Scegliere il banchiere centrale? Ora è una missione impossibile

Israele in imbarazzo, troppi candidati bruciati da scandali. Negli Usa è guerra da mesi. E Londra sceglie un canadese

Tel Aviv - La nomina del governatore della Banca centrale è ormai una saga. È stato chiaro a tutti in Israele quando le tv hanno rivelato che Leo Leiderman, candidato alla poltrona, consulta da anni un astrolgo. L'influsso delle stelle, però, non garantisce abbastanza sicurezza agli investitori, soprattutto ora: i numeri dicono che nel 2014 la crescita dell'economia israeliana scenderà al 3,2% rispetto al 3,8 di quest'anno.

L'astrologo resta una nota di colore in un processo di scelta che in queste ore in Israele sta imbarazzando premier e ministro delle Finanze, rivelando come, qui e altrove, la guerra per il potere si giochi ormai più nei corridoi delle banche centrali che nelle cancellerie politiche. È diventato «un circo», hanno scritto i giornali, criticando Benjamin Netanyahu e Yair Lapid per non essere stati in grado in oltre un mese di trovare un valido sostituto a un economista di statura come Stanley Fischer, mentore di altri uomini ai vertici di istituti centrali come Mario Draghi e Ben Bernanke. Leiderman, stelle a parte, si è ritirato dalla corsa venerdì, mentre in Israele circolano voci su accuse di molestie quando lavorava anni fa a Deutsche Bank.

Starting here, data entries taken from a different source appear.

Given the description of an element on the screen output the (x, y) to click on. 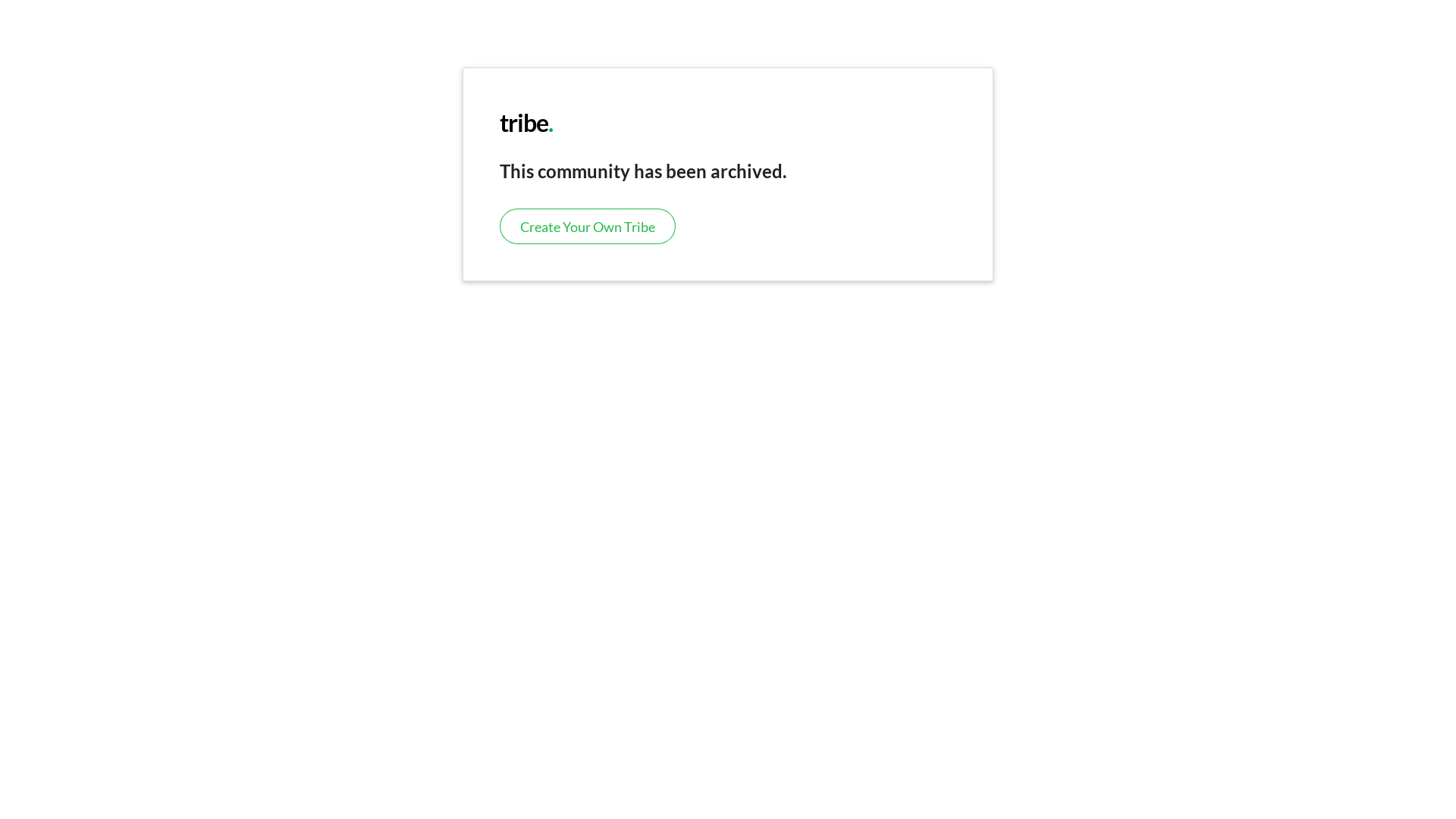
Create Your Own Tribe Element type: text (587, 225)
Given the description of an element on the screen output the (x, y) to click on. 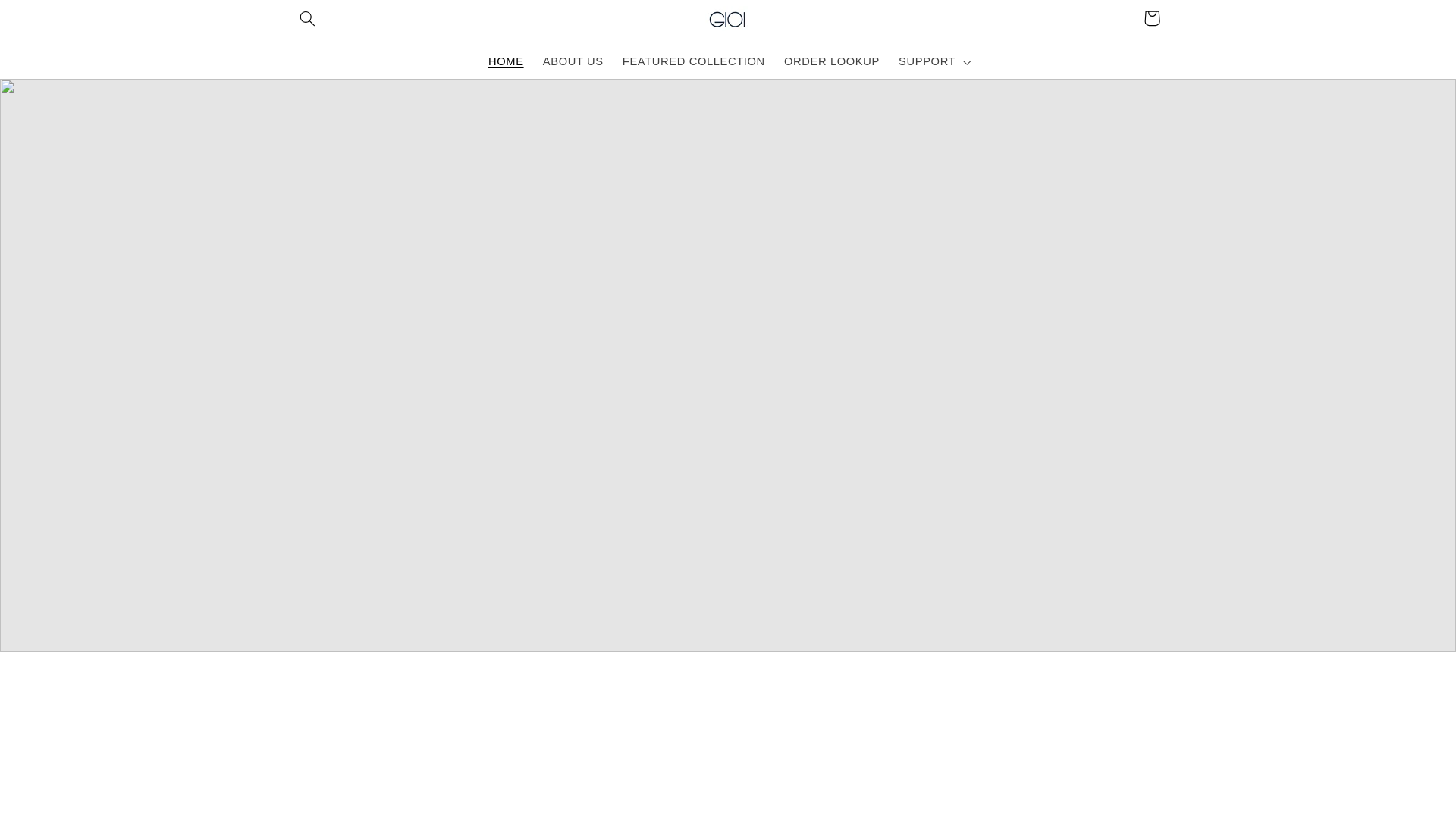
HOME (505, 61)
ORDER LOOKUP (831, 61)
FEATURED COLLECTION (693, 61)
ABOUT US (572, 61)
Cart (1151, 18)
Skip to content (48, 18)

Un altro candidato, Jacob Frenkel, ha abbandonato la settimana scorsa, dopo aver tentato di gestire la denuncia - mai formalizzata - di aver rubato (una bottiglietta di colonia) all'aeroporto di Hong Kong nel 2006. Il candidato perfetto sarebbe ora Karnit Flung, la numero due della Banca centrale. Si sarebbe però offesa quando Netanyahu, dopo il flop di Frankel, ha avanzato l'ipotesi Leiderman senza lasciare il passo alla signora. L'opposizione ha parlato invece di «sessismo».
Ora, senza un nuovo nome da proporre, premier e ministro delle Finanze devono anche accertarsi che i banchieri, noiosi e grigi nell'immaginario comune, non abbiano scandali da nascondere: «È venuto fuori che i professori di economia sono un gruppo vivace e agitato», avrebbe detto Lapid. Assieme a Netanyahu, il ministro pensa ora di cambiare il processo di nomina del governatore: potrebbe essere scelta una rosa di candidati sottoposti al dettagliato scrutinio di un comitato.

«Quando si tratta di scegliere il nuovo capo della Banca centrale, Israele batte gli Stati Uniti di un miglio in teatralità», scrive Bloomberg. Un tempo sarebbe stato difficile trovare qualcuno capace di ricordare i nomi dei banchieri centrali. Oggi, in epoca di crisi economiche e finanziarie, il ruolo delle Banche centrali è cruciale per le sorti politiche di governi e politici. Ed è così che le nomine ai vertici degli istituti non sono più relegate alle pagine di economia, ma diventano appassionanti fogliettoni giornalistici.
Ben Bernanke, negli Usa, termina il suo mandato alla Fed a fine anno. Eppure sui quotidiani americani, si parla già di «guerra» tra candidati. Il New York Times racconta come la lotta sia tra le «California girls» e i «Rubin boys»: tra Janet Yellen, accademica della sinistra californiana, ex studentessa di Berkley - come un'altra singora tra i consiglieri economici di Barack Obama, Christina Romer - e Lawrence Summers, della cordata dell'ex segretario al Tesoro di Bill Clinton, Robert Rubin.

Anche a Londra non è stato facile trovare l'uomo giusto. I britannici sono andati addirittura fino in Canada, uno dei Paesi che meglio ha navigato la crisi finanziaria del 2008. Hanno dato la poltrona a Mark Carney, ex capo della Banca centrale canadese, il primo straniero alla guida dell'istituzione in 318 anni. Le ripercussioni politiche sono state importanti per il poco amato Cancelliere dello Scacchiere, George Osborne che, dopo un primo rifiuto del corteggiato economista, ha annunciato a novembre la sua nomina e incassato un inaspettato successo.